- **Lo que se pide**:
Edita los datos siguientes: cambia cada "computer-use agent" por "desktop agent" y deja todo lo demás tal cual.

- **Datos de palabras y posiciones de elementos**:
┏━━

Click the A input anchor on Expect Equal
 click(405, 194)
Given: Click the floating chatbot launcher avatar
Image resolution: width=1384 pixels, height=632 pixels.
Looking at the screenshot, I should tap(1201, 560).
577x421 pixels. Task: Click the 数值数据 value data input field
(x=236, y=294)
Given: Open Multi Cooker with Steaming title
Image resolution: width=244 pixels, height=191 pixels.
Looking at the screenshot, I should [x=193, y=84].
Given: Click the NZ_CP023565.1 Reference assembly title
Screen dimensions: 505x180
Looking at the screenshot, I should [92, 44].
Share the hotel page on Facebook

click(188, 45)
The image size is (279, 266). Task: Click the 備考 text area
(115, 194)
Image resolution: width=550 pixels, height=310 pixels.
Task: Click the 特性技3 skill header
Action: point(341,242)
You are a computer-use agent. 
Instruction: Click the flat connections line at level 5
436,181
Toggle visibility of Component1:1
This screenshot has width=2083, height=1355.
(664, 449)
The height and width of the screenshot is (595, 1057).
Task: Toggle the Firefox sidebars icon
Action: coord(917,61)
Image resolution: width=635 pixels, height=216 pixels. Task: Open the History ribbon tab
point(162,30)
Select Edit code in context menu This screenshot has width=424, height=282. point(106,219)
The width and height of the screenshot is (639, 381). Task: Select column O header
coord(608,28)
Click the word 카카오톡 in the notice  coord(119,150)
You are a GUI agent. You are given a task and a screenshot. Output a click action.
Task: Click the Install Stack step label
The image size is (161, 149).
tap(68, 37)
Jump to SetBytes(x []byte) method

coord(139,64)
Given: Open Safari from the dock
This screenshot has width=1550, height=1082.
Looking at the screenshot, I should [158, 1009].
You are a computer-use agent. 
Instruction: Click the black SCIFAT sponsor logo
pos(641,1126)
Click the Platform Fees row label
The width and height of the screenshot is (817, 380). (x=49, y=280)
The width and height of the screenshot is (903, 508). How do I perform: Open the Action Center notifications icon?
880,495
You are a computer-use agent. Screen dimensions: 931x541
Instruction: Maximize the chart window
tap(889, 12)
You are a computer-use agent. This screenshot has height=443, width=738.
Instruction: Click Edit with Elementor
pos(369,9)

┗━━

- **Respuesta**:
Click the A input anchor on Expect Equal
 click(405, 194)
Given: Click the floating chatbot launcher avatar
Image resolution: width=1384 pixels, height=632 pixels.
Looking at the screenshot, I should tap(1201, 560).
577x421 pixels. Task: Click the 数值数据 value data input field
(x=236, y=294)
Given: Open Multi Cooker with Steaming title
Image resolution: width=244 pixels, height=191 pixels.
Looking at the screenshot, I should [x=193, y=84].
Given: Click the NZ_CP023565.1 Reference assembly title
Screen dimensions: 505x180
Looking at the screenshot, I should [92, 44].
Share the hotel page on Facebook

click(188, 45)
The image size is (279, 266). Task: Click the 備考 text area
(115, 194)
Image resolution: width=550 pixels, height=310 pixels.
Task: Click the 特性技3 skill header
Action: point(341,242)
You are a desktop agent. 
Instruction: Click the flat connections line at level 5
436,181
Toggle visibility of Component1:1
This screenshot has width=2083, height=1355.
(664, 449)
The height and width of the screenshot is (595, 1057).
Task: Toggle the Firefox sidebars icon
Action: coord(917,61)
Image resolution: width=635 pixels, height=216 pixels. Task: Open the History ribbon tab
point(162,30)
Select Edit code in context menu This screenshot has width=424, height=282. point(106,219)
The width and height of the screenshot is (639, 381). Task: Select column O header
coord(608,28)
Click the word 카카오톡 in the notice  coord(119,150)
You are a GUI agent. You are given a task and a screenshot. Output a click action.
Task: Click the Install Stack step label
The image size is (161, 149).
tap(68, 37)
Jump to SetBytes(x []byte) method

coord(139,64)
Given: Open Safari from the dock
This screenshot has width=1550, height=1082.
Looking at the screenshot, I should [158, 1009].
You are a desktop agent. 
Instruction: Click the black SCIFAT sponsor logo
pos(641,1126)
Click the Platform Fees row label
The width and height of the screenshot is (817, 380). (x=49, y=280)
The width and height of the screenshot is (903, 508). How do I perform: Open the Action Center notifications icon?
880,495
You are a desktop agent. Screen dimensions: 931x541
Instruction: Maximize the chart window
tap(889, 12)
You are a desktop agent. This screenshot has height=443, width=738.
Instruction: Click Edit with Elementor
pos(369,9)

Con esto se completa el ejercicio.